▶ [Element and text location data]
........

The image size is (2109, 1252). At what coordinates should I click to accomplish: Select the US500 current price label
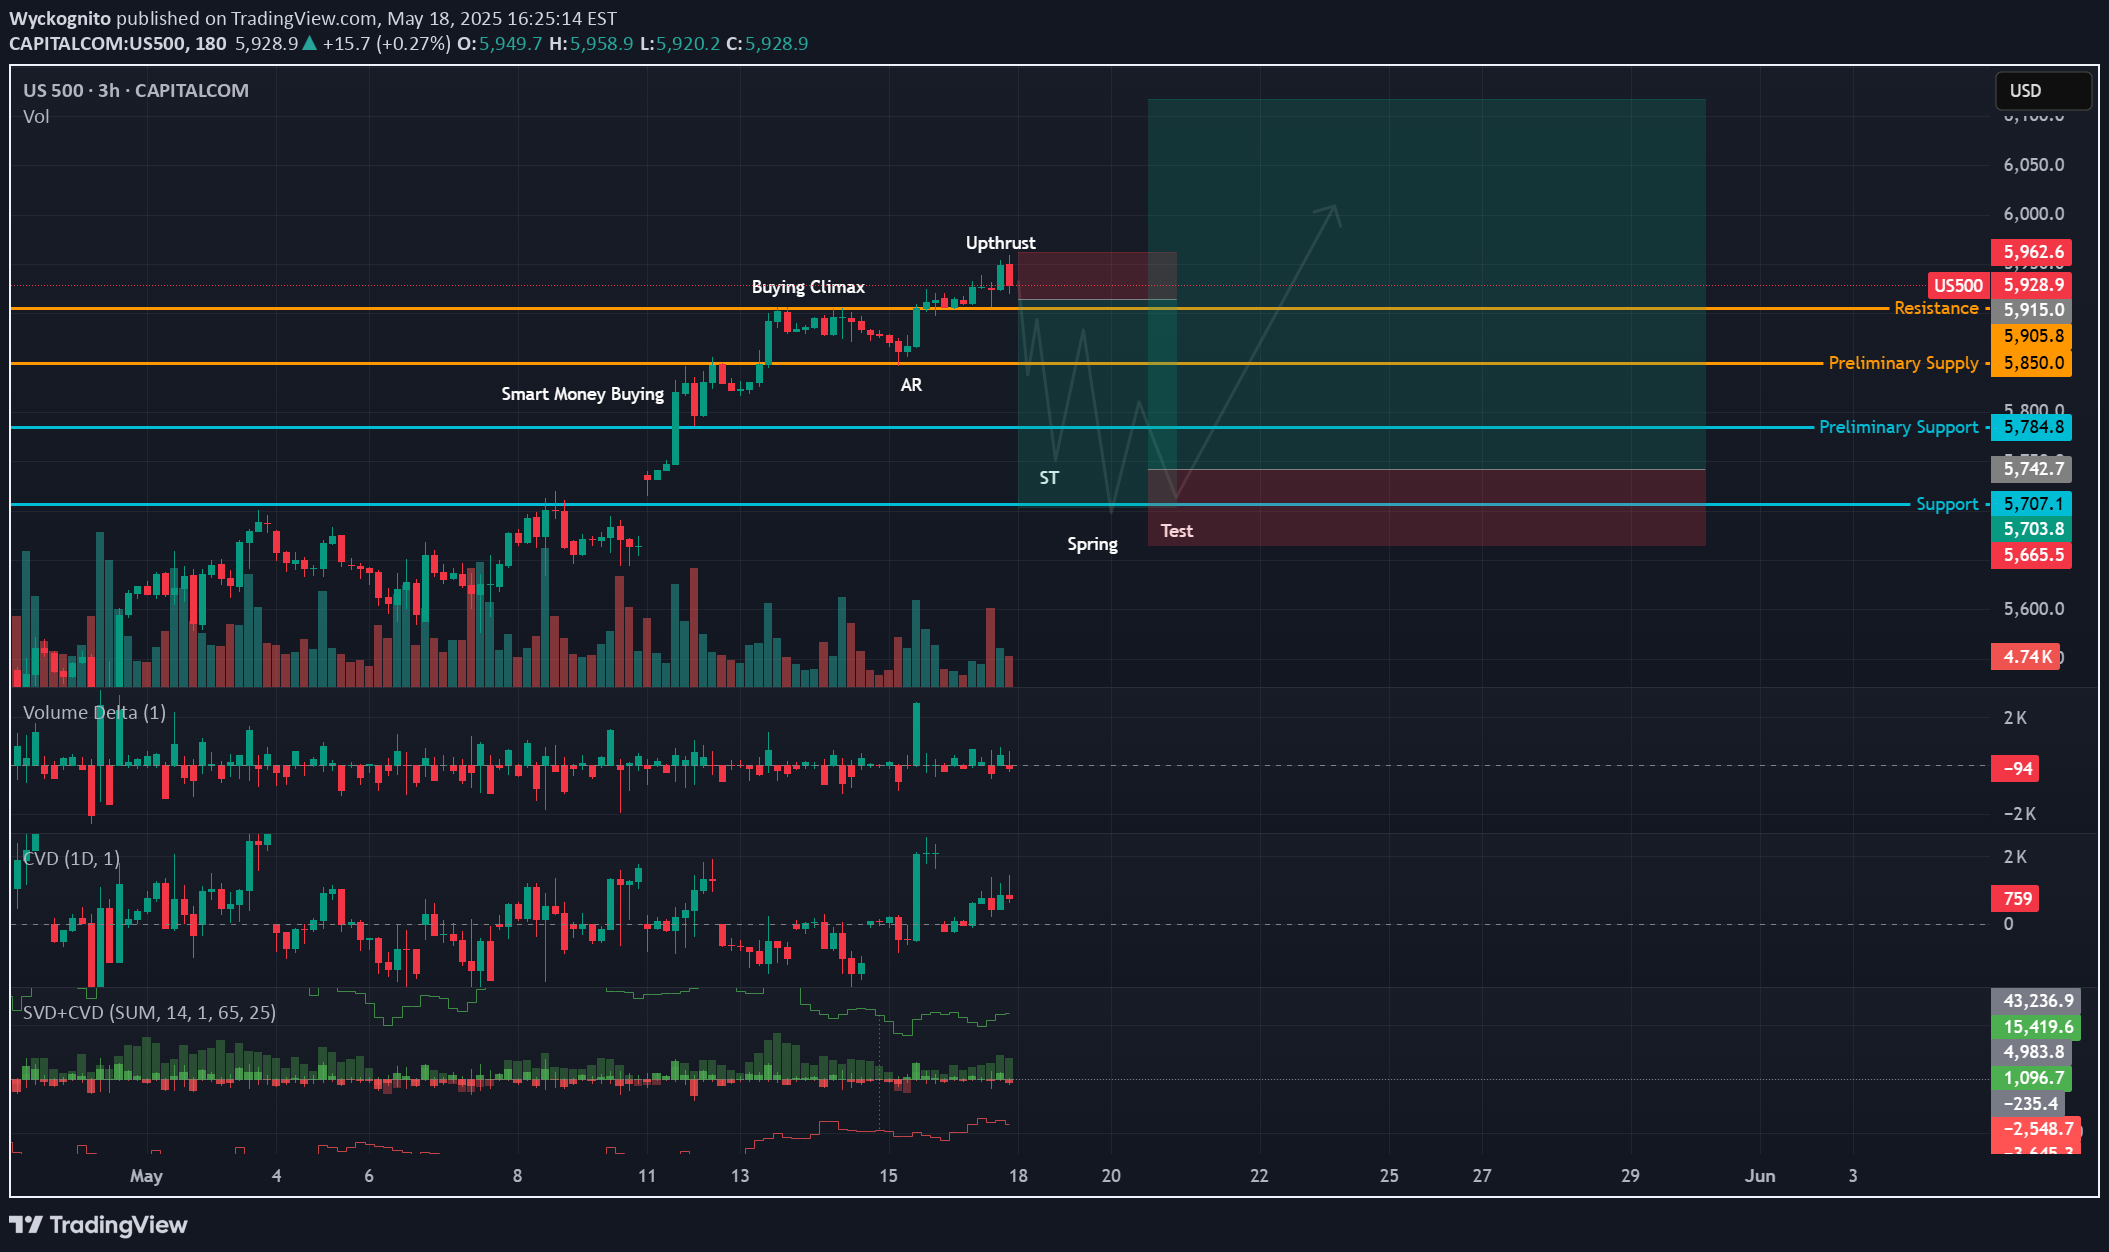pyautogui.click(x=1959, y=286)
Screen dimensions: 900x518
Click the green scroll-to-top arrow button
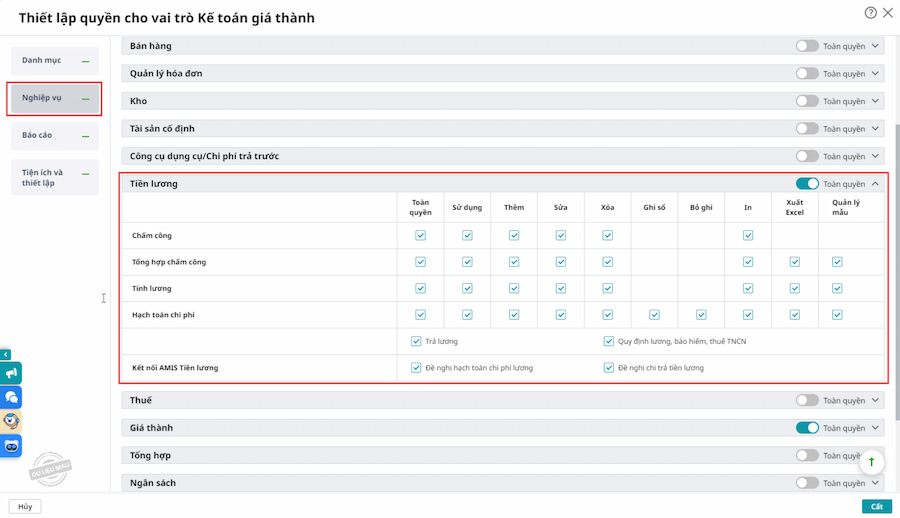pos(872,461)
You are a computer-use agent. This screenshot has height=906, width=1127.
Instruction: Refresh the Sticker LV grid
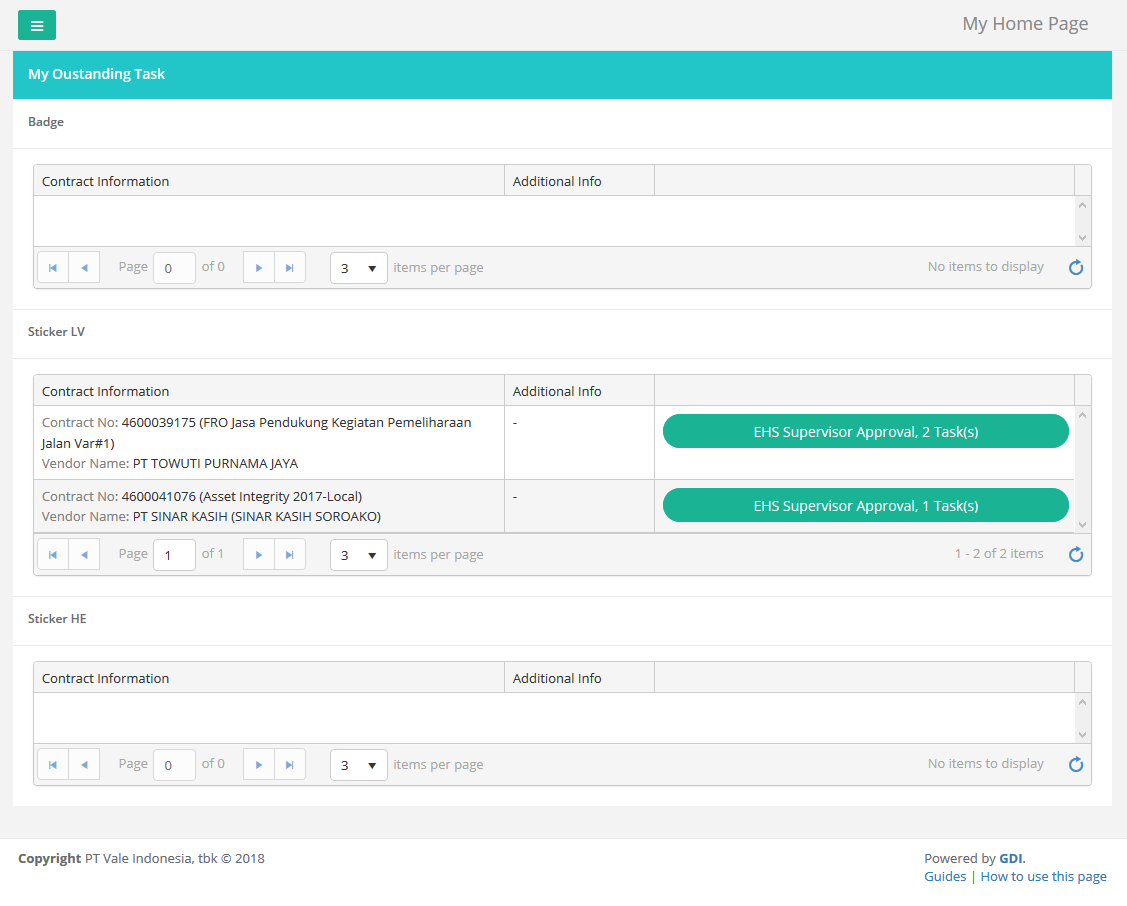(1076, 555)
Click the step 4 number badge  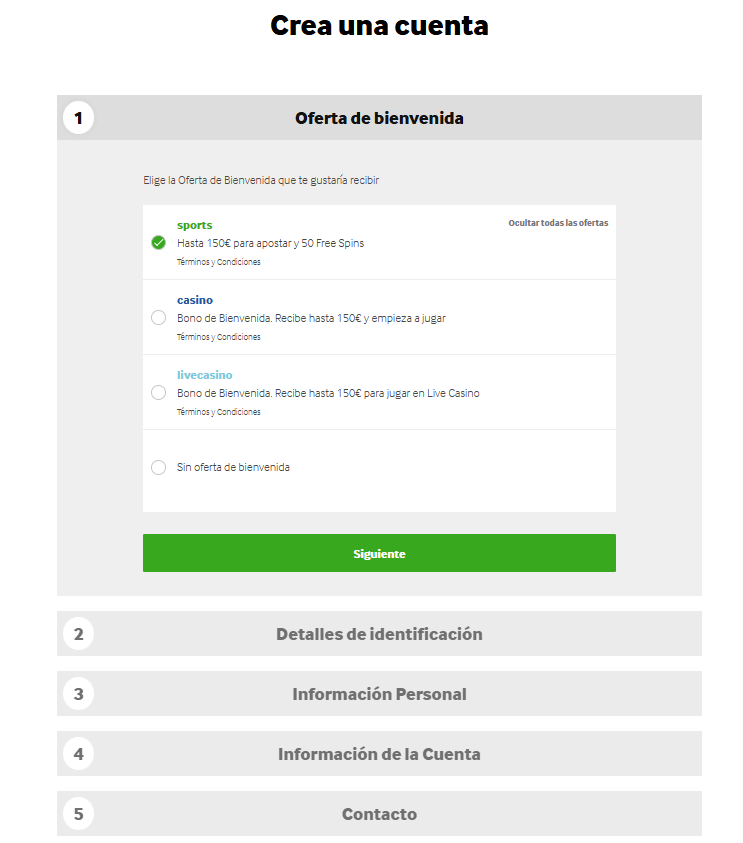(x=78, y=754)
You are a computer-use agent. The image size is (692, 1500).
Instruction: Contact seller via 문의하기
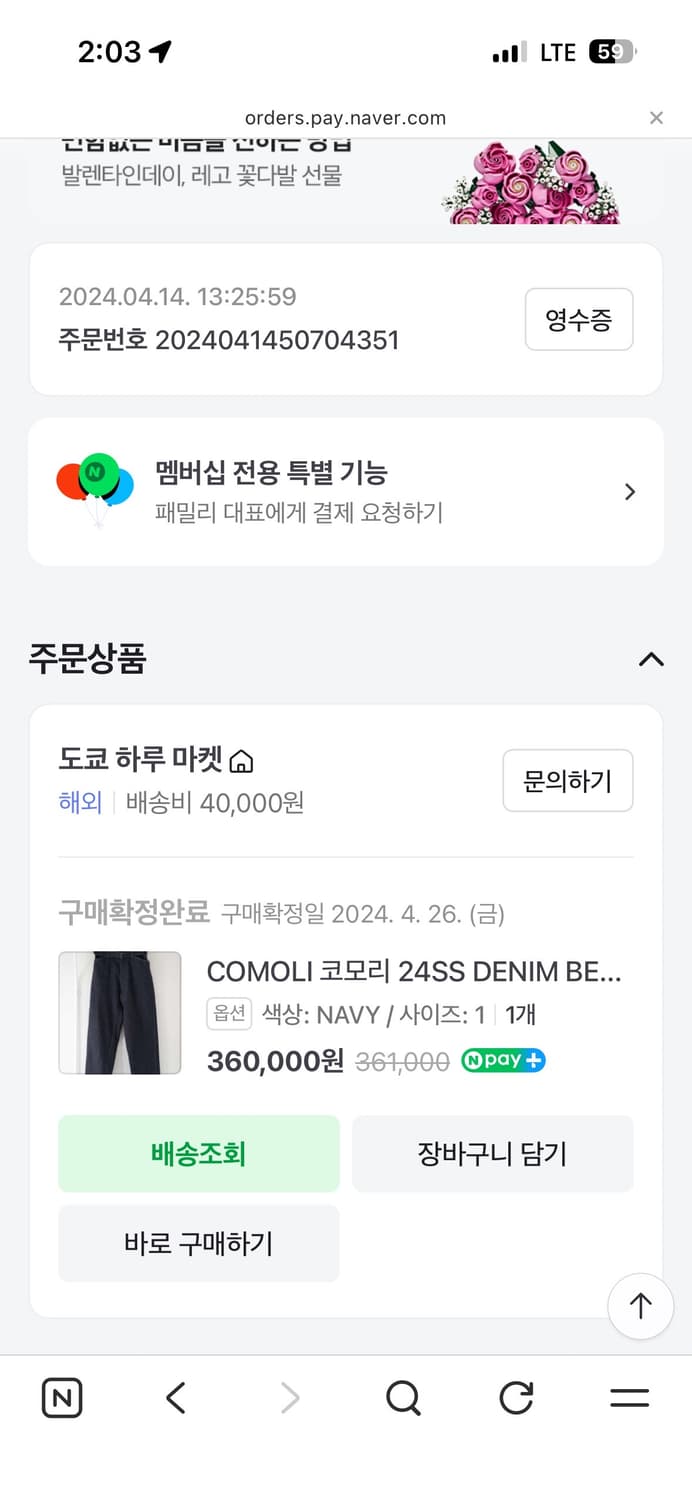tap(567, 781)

........

▶ [What this task involves] Reproduce verbatim everything in the material above, from the line containing "You are a computer-use agent. The" down to the final line, with both ends included. Omit the pictures from your output.

▶ [Correct answer]
You are a computer-use agent. The image size is (692, 1500).
Instruction: Contact seller via 문의하기
tap(567, 781)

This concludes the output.